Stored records
---------------
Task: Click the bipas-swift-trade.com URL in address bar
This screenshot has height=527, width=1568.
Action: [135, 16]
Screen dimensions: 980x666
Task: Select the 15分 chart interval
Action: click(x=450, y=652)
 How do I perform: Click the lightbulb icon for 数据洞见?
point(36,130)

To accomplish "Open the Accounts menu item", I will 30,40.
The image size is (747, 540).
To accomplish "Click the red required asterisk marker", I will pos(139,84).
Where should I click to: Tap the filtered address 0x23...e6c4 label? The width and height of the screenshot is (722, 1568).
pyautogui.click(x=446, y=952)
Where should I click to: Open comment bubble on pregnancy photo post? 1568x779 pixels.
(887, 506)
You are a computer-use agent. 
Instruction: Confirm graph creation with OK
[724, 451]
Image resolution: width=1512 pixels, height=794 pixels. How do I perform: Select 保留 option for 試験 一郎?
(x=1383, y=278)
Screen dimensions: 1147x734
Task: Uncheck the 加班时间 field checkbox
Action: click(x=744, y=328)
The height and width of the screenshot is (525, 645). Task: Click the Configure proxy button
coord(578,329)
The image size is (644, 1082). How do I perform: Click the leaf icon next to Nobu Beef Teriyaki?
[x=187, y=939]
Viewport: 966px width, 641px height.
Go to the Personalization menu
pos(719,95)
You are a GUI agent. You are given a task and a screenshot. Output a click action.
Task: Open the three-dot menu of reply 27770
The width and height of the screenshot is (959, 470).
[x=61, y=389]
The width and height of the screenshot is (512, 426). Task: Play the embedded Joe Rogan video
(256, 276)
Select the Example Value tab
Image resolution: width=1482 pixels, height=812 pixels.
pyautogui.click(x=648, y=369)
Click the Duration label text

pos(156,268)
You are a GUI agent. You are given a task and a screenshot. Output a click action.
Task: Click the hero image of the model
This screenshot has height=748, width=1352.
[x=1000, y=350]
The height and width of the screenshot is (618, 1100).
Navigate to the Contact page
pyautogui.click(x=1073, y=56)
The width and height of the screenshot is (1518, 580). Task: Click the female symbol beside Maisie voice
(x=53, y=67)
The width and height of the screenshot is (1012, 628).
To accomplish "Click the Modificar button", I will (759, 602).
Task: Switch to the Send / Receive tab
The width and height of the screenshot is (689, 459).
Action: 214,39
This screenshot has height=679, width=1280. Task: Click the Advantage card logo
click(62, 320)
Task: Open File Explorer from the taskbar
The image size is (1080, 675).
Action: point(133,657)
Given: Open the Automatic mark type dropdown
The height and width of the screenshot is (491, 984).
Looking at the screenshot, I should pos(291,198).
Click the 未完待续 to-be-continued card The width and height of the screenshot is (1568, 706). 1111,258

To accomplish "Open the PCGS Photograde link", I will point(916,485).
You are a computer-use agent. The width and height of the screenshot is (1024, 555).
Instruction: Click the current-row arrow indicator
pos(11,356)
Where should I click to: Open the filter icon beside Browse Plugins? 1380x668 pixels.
---------------
Once you have read the entries, repeat them all exactly.

Task: Click the bipas-swift-trade.com URL in address bar
This screenshot has height=527, width=1568.
Action: [135, 16]
Screen dimensions: 980x666
Task: Select the 15分 chart interval
Action: click(x=450, y=652)
 How do I perform: Click the lightbulb icon for 数据洞见?
point(36,130)

To accomplish "Open the Accounts menu item", I will 30,40.
The image size is (747, 540).
To accomplish "Click the red required asterisk marker", I will pos(139,84).
Where should I click to: Tap the filtered address 0x23...e6c4 label? The width and height of the screenshot is (722, 1568).
pyautogui.click(x=446, y=952)
Where should I click to: Open comment bubble on pregnancy photo post? 1568x779 pixels.
(887, 506)
You are a computer-use agent. 
Instruction: Confirm graph creation with OK
[724, 451]
Image resolution: width=1512 pixels, height=794 pixels. How do I perform: Select 保留 option for 試験 一郎?
(x=1383, y=278)
Screen dimensions: 1147x734
Task: Uncheck the 加班时间 field checkbox
Action: click(x=744, y=328)
The height and width of the screenshot is (525, 645). Task: Click the Configure proxy button
coord(578,329)
The image size is (644, 1082). How do I perform: Click the leaf icon next to Nobu Beef Teriyaki?
[x=187, y=939]
Viewport: 966px width, 641px height.
Go to the Personalization menu
pos(719,95)
You are a GUI agent. You are given a task and a screenshot. Output a click action.
Task: Open the three-dot menu of reply 27770
The width and height of the screenshot is (959, 470).
[x=61, y=389]
The width and height of the screenshot is (512, 426). Task: Play the embedded Joe Rogan video
(256, 276)
Select the Example Value tab
Image resolution: width=1482 pixels, height=812 pixels.
pyautogui.click(x=648, y=369)
Click the Duration label text

pos(156,268)
You are a GUI agent. You are given a task and a screenshot. Output a click action.
Task: Click the hero image of the model
This screenshot has height=748, width=1352.
[x=1000, y=350]
The height and width of the screenshot is (618, 1100).
Navigate to the Contact page
pyautogui.click(x=1073, y=56)
The width and height of the screenshot is (1518, 580). Task: Click the female symbol beside Maisie voice
(x=53, y=67)
The width and height of the screenshot is (1012, 628).
To accomplish "Click the Modificar button", I will (759, 602).
Task: Switch to the Send / Receive tab
The width and height of the screenshot is (689, 459).
Action: 214,39
This screenshot has height=679, width=1280. Task: Click the Advantage card logo
click(62, 320)
Task: Open File Explorer from the taskbar
The image size is (1080, 675).
Action: point(133,657)
Given: Open the Automatic mark type dropdown
The height and width of the screenshot is (491, 984).
Looking at the screenshot, I should pos(291,198).
Click the 未完待续 to-be-continued card The width and height of the screenshot is (1568, 706). 1111,258

To accomplish "Open the PCGS Photograde link", I will point(916,485).
You are a computer-use agent. The width and height of the screenshot is (1024, 555).
Instruction: Click the current-row arrow indicator
pos(11,356)
Where should I click to: Open the filter icon beside Browse Plugins? 1380x668 pixels.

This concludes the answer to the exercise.